• **EXTRACT**:
AuthorZellmer, Sandra B.

TABLE OF CONTENTS INTRODUCTION 172 1.30 by 30 and America the Beautiful 174 II. FRESHWATER ECOSYSTEMS, BIODIVERSITY, AND CLIMATE 181 A. Characteristics of Freshwater Ecosystems 181 B. Threats to Freshwater Resources and Species 183 C. Freshwater Resources and Climate Change 186 III. FRESHWATER CONSERVATION AND COUNTERVAILING INTERESTS 188 A. Water and Land Are Intertwined but Distinct 188 B. The Politics and Law of Freshwater Resource Management 190 IV. EXISTING LEGAL TOOLS GOVERNING FRESHWATER RESOURCE MANAGEMENT 195 A. CWA 196 B. WSRA 203 C. The Federal Power Act 209 D. Federal Dams and the ESA 216 1. Corps and Bureau Projects 217 2. The ESA's Application to Federal Dams 219 CONCLUSION 226 INTRODUCTION

A global movement is underway to protect 30 percent of the earth's lands and waters from human exploitation by 2030. More than one hundred countries support this goal as a means of combatting climate change and slowing the pace of species extinction, (1) both of which are accelerating at an unprecedented rate. (2) The two threats are closely intertwined. The greatest drivers of species extinction are climate change and habitat loss; by the same token, the loss of intact, functioning habitat and biodiversity diminishes the capacity for climate resilience. (3)

In the United States, one of President Biden's earliest executive orders, issued his first week in office, established a national goal to conserve at least 30 percent of U.S. lands, water, and oceans by 2030 (the so-called "30 by 30" initiative). (4) According to David Shiffman, writing for Scientific American, 30 by 30 "represents the largest shift in United States science-based biodiversity conservation policy since the Endangered Species Act." (5)

Despite its vow to pursue a wide-sweeping, all-of-government approach, (6) Biden's 30 by 30 initiative overlooks a critical component of the conservation goal. The Administration's blueprint, known as "America the Beautiful," highlights the need to conserve terrestrial and marine ecosystems and contemplates measures that may be necessary to meet the 30 by 30 goal with respect to them. (7) However, America the Beautiful pays virtually no attention to freshwater ecosystems. (8)

Is this an inadvertent oversight? Freshwater ecosystems are among the most endangered ecosystems in the world due to diminished streamflows, pollution, wetlands destruction, nonnative species' invasions, and hydrologic modifications. (9) In the United States, the four groups of species most at risk of extinction are those that depend upon rivers, streams, and lakes: fish, amphibians, mussels, and crayfish. (10)

What might explain the omission of freshwater ecosystems from America the Beautiful and, for that matter, the 30 by 30 executive order? Perhaps even more than migratory wildlife and bird species, waterbodies do not respect artificial political boundaries. (11) Moreover, extremely high institutional fragmentation exists in the management of freshwater resources. (12) Jurisdictional barriers to holistic watershed management exist both horizontally--among federal agencies, in particular--and vertically, among federal, tribal, state, and local authorities. (13)

• **EXERCISE INSTRUCTIONS**:
(1) Write out the passage from the article on freshwater conservation, starting at "Despite its vow" and ending at "and crayfish. (10)".
(2) Format the rows below as a JSON list of strings, one per line, starting at the first row and ending at the line containing "I will coord(804,779).". Leave out blank lines.

• **TASK DATA**:
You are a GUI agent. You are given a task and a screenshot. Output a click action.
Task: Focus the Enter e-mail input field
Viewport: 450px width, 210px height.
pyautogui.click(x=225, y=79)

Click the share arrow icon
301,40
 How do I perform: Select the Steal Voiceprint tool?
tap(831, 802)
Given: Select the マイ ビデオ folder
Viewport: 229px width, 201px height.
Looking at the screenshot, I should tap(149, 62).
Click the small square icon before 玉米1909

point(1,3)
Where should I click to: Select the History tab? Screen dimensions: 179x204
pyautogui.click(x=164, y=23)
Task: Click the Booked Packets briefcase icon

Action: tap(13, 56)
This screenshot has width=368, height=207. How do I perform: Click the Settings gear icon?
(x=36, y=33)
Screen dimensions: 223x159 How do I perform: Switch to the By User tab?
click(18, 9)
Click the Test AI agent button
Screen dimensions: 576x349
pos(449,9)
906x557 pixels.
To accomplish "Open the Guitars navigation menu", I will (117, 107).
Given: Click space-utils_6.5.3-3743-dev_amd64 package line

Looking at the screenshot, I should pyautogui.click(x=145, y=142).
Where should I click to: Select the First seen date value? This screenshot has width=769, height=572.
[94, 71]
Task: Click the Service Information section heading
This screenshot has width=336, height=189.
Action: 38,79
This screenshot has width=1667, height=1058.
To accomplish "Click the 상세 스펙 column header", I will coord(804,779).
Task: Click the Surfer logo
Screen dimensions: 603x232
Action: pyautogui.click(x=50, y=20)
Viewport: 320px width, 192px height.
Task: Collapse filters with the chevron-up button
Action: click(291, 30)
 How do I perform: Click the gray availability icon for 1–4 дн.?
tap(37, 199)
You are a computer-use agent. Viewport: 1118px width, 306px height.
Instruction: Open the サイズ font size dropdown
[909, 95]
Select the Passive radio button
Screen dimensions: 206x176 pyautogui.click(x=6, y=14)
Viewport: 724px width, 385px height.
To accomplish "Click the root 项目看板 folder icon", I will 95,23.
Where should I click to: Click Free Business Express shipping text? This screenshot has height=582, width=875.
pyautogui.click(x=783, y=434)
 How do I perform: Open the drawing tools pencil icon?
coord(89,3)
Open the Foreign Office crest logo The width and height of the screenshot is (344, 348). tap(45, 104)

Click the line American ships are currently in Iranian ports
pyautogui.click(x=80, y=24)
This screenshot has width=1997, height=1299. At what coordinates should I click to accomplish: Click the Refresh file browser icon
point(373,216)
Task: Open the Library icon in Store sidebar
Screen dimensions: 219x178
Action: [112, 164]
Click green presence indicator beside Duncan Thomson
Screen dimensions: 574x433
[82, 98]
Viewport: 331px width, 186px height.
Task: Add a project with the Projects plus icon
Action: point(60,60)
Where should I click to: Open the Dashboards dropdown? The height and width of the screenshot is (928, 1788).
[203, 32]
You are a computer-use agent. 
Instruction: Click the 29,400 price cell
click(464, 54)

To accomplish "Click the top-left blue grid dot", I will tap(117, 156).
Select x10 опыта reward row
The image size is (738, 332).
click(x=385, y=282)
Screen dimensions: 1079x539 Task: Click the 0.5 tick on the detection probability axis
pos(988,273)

• **ANSWERS IN ORDER**:
(1)
Despite its vow to pursue a wide-sweeping, all-of-government approach, (6) Biden's 30 by 30 initiative overlooks a critical component of the conservation goal. The Administration's blueprint, known as "America the Beautiful," highlights the need to conserve terrestrial and marine ecosystems and contemplates measures that may be necessary to meet the 30 by 30 goal with respect to them. (7) However, America the Beautiful pays virtually no attention to freshwater ecosystems. (8)

Is this an inadvertent oversight? Freshwater ecosystems are among the most endangered ecosystems in the world due to diminished streamflows, pollution, wetlands destruction, nonnative species' invasions, and hydrologic modifications. (9) In the United States, the four groups of species most at risk of extinction are those that depend upon rivers, streams, and lakes: fish, amphibians, mussels, and crayfish. (10)

(2)
[
  "You are a GUI agent. You are given a task and a screenshot. Output a click action.",
  "Task: Focus the Enter e-mail input field",
  "Viewport: 450px width, 210px height.",
  "pyautogui.click(x=225, y=79)",
  "Click the share arrow icon",
  "301,40",
  " How do I perform: Select the Steal Voiceprint tool?",
  "tap(831, 802)",
  "Given: Select the マイ ビデオ folder",
  "Viewport: 229px width, 201px height.",
  "Looking at the screenshot, I should tap(149, 62).",
  "Click the small square icon before 玉米1909",
  "point(1,3)",
  "Where should I click to: Select the History tab? Screen dimensions: 179x204",
  "pyautogui.click(x=164, y=23)",
  "Task: Click the Booked Packets briefcase icon",
  "Action: tap(13, 56)",
  "This screenshot has width=368, height=207. How do I perform: Click the Settings gear icon?",
  "(x=36, y=33)",
  "Screen dimensions: 223x159 How do I perform: Switch to the By User tab?",
  "click(18, 9)",
  "Click the Test AI agent button",
  "Screen dimensions: 576x349",
  "pos(449,9)",
  "906x557 pixels.",
  "To accomplish \"Open the Guitars navigation menu\", I will (117, 107).",
  "Given: Click space-utils_6.5.3-3743-dev_amd64 package line",
  "Looking at the screenshot, I should pyautogui.click(x=145, y=142).",
  "Where should I click to: Select the First seen date value? This screenshot has width=769, height=572.",
  "[94, 71]",
  "Task: Click the Service Information section heading",
  "This screenshot has width=336, height=189.",
  "Action: 38,79",
  "This screenshot has width=1667, height=1058.",
  "To accomplish \"Click the 상세 스펙 column header\", I will coord(804,779)."
]